Teresa prendió un fuego con unas ramas de encina. Se quejó por su espalda, tomo un poco de harina de la alacena y la puso a tostar. La removía cada poco para que no tomase demasiado color y se pusiese amarga.
– No llores cielo, ya casi está la papilla. En cuanto se vaya Marcos me ocupare de airear ese pañal. Ya habrá ido a contárselo a su madre y a esa no le cabe un huevo en el culo. En fin ya veremos.
Cuando estuvo lista la disolvió en agua dejando que quedase un poco líquida, empapo la punta de un pañuelo y se lo dio al bebe.
– Me temo que no tengo leche pequeño. Pero esta muy rica. Es lo que me daban a mi cuando era pequeña. No compramos la vaca hasta que me casé. Pero llegaste un poco tarde. A ver el trasero... Vaya lo que tienes aquí organizado. Mejor lo dejo fuera y me ocupo de ello más tarde.

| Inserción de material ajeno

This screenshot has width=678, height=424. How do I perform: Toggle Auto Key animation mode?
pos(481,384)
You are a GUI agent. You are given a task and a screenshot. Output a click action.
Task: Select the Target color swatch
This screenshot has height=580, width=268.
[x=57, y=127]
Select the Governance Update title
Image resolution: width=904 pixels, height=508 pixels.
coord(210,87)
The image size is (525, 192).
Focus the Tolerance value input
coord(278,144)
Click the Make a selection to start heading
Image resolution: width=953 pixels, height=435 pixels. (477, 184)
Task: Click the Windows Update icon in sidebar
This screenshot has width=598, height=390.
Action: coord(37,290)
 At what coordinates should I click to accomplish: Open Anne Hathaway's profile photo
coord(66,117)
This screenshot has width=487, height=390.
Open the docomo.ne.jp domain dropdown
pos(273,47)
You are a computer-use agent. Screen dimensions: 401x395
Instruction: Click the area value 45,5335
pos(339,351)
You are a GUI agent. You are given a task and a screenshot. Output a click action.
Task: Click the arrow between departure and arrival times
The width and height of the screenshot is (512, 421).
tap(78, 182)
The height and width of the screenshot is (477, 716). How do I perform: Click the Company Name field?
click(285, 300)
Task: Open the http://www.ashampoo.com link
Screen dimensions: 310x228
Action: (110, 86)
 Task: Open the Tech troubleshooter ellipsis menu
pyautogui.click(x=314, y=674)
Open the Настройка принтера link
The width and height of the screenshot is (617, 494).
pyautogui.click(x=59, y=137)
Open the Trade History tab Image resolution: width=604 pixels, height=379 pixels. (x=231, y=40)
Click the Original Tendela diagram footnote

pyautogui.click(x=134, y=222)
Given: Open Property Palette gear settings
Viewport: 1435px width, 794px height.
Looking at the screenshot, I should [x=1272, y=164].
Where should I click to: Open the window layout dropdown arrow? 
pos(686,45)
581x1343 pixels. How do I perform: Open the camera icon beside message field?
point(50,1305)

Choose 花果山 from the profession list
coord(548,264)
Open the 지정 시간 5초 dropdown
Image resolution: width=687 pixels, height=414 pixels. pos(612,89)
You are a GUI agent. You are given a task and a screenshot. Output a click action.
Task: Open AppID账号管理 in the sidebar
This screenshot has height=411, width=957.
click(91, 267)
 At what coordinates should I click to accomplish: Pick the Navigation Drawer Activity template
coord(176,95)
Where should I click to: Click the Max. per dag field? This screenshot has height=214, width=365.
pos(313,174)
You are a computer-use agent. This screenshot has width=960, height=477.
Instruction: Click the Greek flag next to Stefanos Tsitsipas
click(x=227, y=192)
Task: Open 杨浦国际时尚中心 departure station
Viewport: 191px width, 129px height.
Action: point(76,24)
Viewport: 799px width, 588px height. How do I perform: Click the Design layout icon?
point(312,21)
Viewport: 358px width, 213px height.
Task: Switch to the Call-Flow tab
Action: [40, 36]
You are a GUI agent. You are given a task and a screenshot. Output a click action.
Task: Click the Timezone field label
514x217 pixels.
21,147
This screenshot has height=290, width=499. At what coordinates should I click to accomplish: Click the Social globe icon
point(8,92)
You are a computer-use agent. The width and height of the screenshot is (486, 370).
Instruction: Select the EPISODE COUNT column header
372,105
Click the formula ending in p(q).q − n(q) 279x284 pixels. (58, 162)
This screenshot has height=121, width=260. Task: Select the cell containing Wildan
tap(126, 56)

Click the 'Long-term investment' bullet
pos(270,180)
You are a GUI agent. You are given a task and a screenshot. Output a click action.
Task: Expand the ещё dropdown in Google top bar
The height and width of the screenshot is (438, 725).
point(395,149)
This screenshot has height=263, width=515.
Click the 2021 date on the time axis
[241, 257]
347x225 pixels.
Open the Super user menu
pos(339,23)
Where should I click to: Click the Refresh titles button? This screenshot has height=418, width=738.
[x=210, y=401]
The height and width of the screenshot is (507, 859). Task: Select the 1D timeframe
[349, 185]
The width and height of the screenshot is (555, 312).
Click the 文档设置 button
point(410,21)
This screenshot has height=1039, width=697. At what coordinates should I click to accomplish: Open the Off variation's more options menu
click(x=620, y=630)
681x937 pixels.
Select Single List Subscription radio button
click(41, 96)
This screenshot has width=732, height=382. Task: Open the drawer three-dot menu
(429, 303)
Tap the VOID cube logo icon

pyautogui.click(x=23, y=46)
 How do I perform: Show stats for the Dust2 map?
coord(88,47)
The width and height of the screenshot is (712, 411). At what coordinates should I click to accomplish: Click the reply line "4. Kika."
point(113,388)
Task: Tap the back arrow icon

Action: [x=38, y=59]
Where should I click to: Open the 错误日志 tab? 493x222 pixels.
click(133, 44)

Lavó al bebe con la poca agua que tenía, hizo una cuna para él con ropas viejas y pacientemente lo alimentó hasta que se terminó la papilla.
– Tendré que ponerte un nombre – dijo Teresa mientras acariciaba su rostro aliviado por el sueño – ¿Qué te parece Rafael? Es bonito y al fin y al cabo estás durmiendo sobre su camisa.